• Direction:
From the start of the records up to and including the line with "click(175, 18)", output each line as a JSON list of strings, one string per line. Skip blank lines and leave the pictures out.
— START —
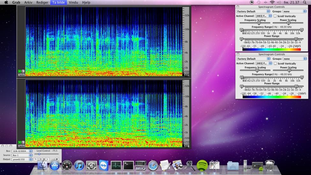The image size is (311, 175).
Task: Open iTunes from the dock
Action: 79,165
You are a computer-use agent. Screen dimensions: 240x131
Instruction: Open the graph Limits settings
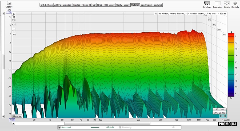(x=227, y=3)
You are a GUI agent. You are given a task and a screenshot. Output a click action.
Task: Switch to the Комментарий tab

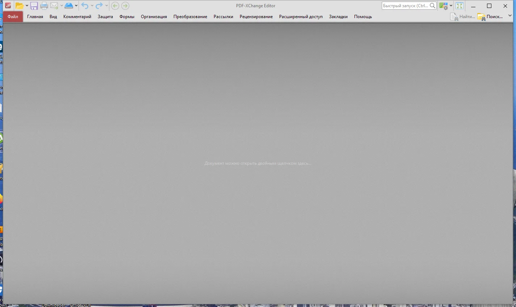pos(77,17)
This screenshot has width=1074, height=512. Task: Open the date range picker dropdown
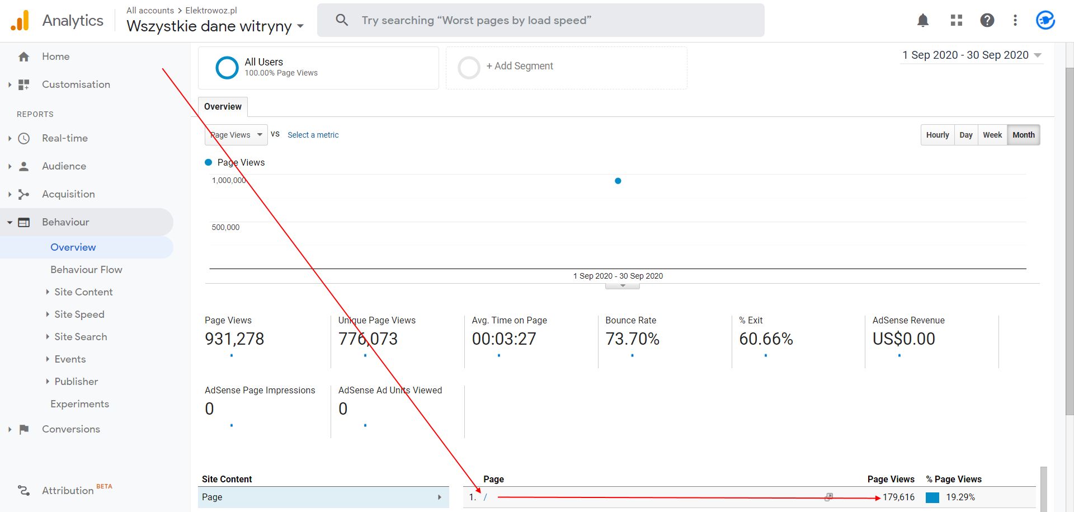972,55
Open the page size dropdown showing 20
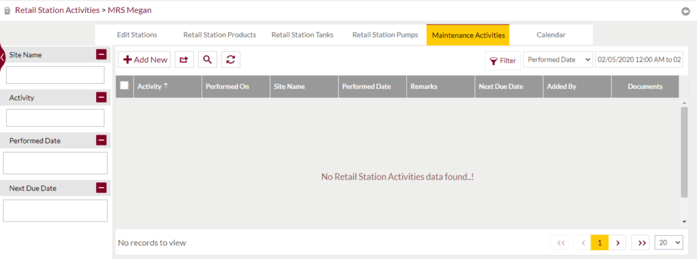The image size is (697, 259). tap(668, 243)
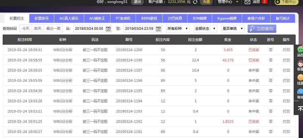Select the 沙巴体育 tab
Image resolution: width=303 pixels, height=138 pixels.
click(175, 18)
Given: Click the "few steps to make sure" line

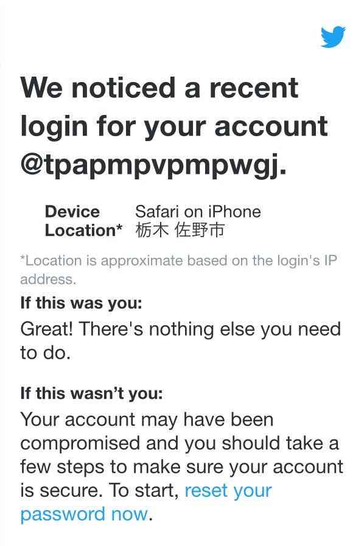Looking at the screenshot, I should pos(181,467).
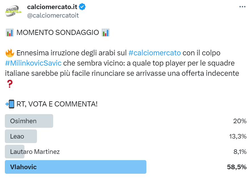Click the fire emoji icon
Screen dimensions: 251x178
coord(10,53)
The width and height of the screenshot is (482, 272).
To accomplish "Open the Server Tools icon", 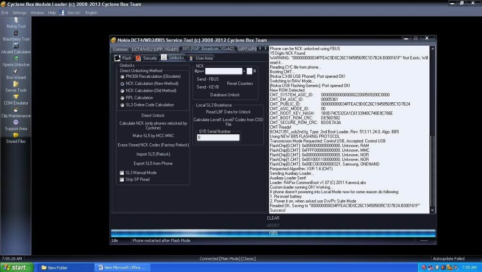I will click(16, 84).
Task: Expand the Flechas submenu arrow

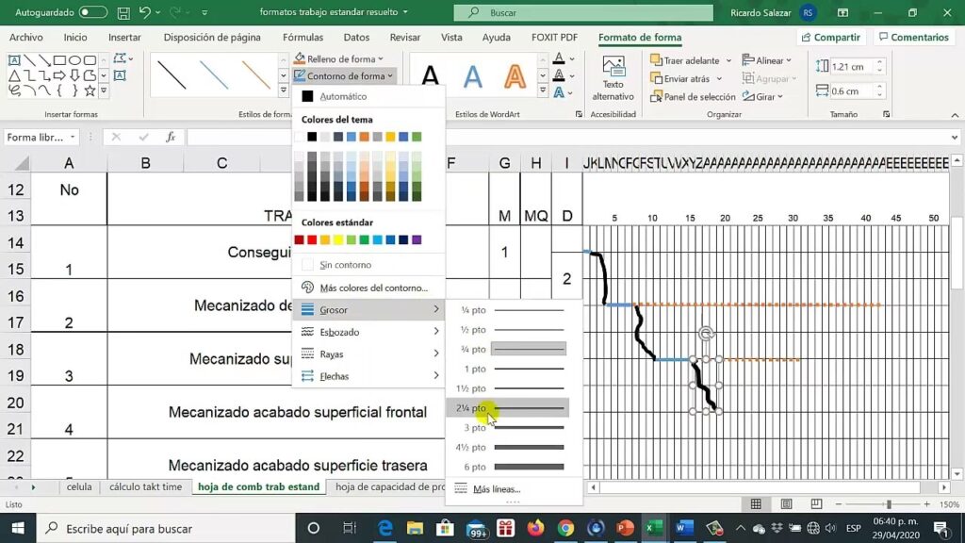Action: click(435, 376)
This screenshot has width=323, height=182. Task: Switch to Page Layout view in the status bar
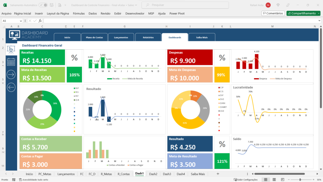point(274,179)
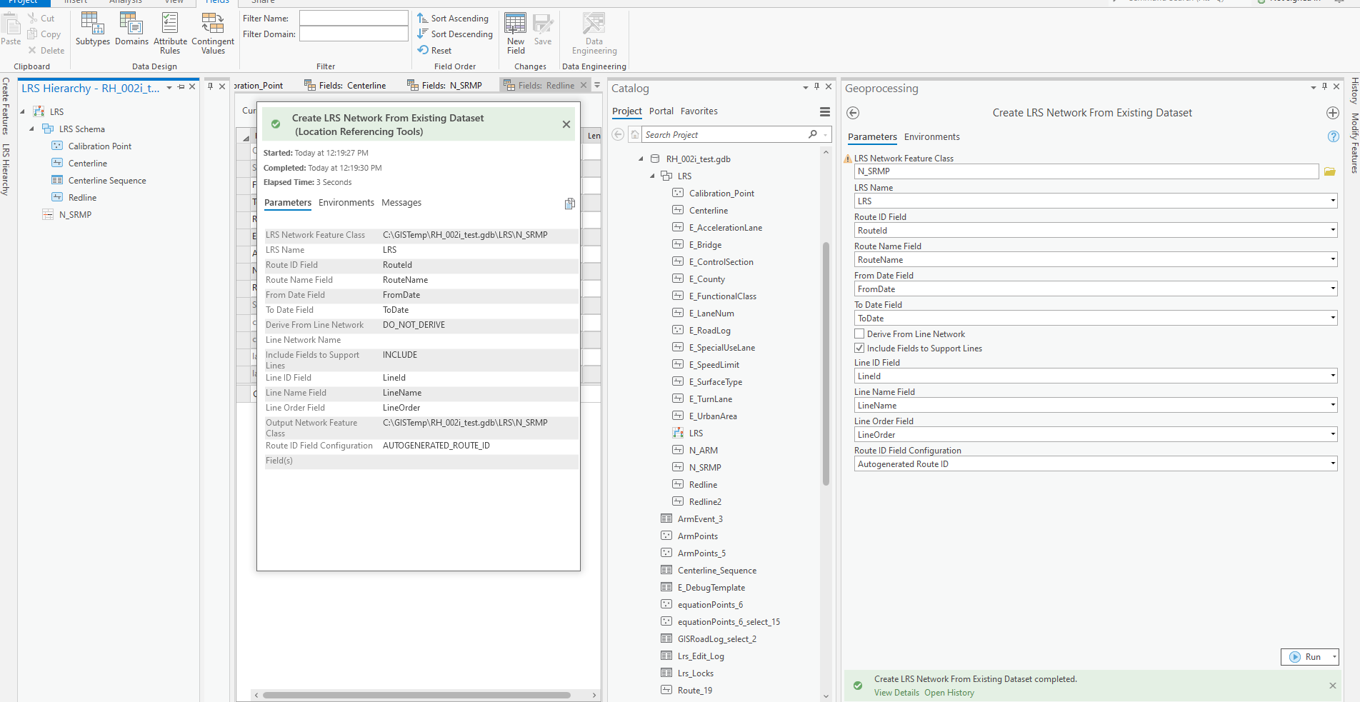The height and width of the screenshot is (702, 1360).
Task: Open the Environments tab in Geoprocessing
Action: coord(931,137)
— END —
• Finished exercise:
[
  "The image size is (311, 175).",
  "Task: Open iTunes from the dock",
  "Action: 79,165",
  "You are a computer-use agent. Screen dimensions: 240x131",
  "Instruction: Open the graph Limits settings",
  "(x=227, y=3)",
  "You are a GUI agent. You are given a task and a screenshot. Output a click action.",
  "Task: Switch to the Комментарий tab",
  "pos(77,17)",
  "This screenshot has width=1074, height=512. Task: Open the date range picker dropdown",
  "972,55",
  "Open the page size dropdown showing 20",
  "The image size is (697, 259). tap(668, 243)",
  "Select the 沙巴体育 tab",
  "Image resolution: width=303 pixels, height=138 pixels.",
  "click(175, 18)"
]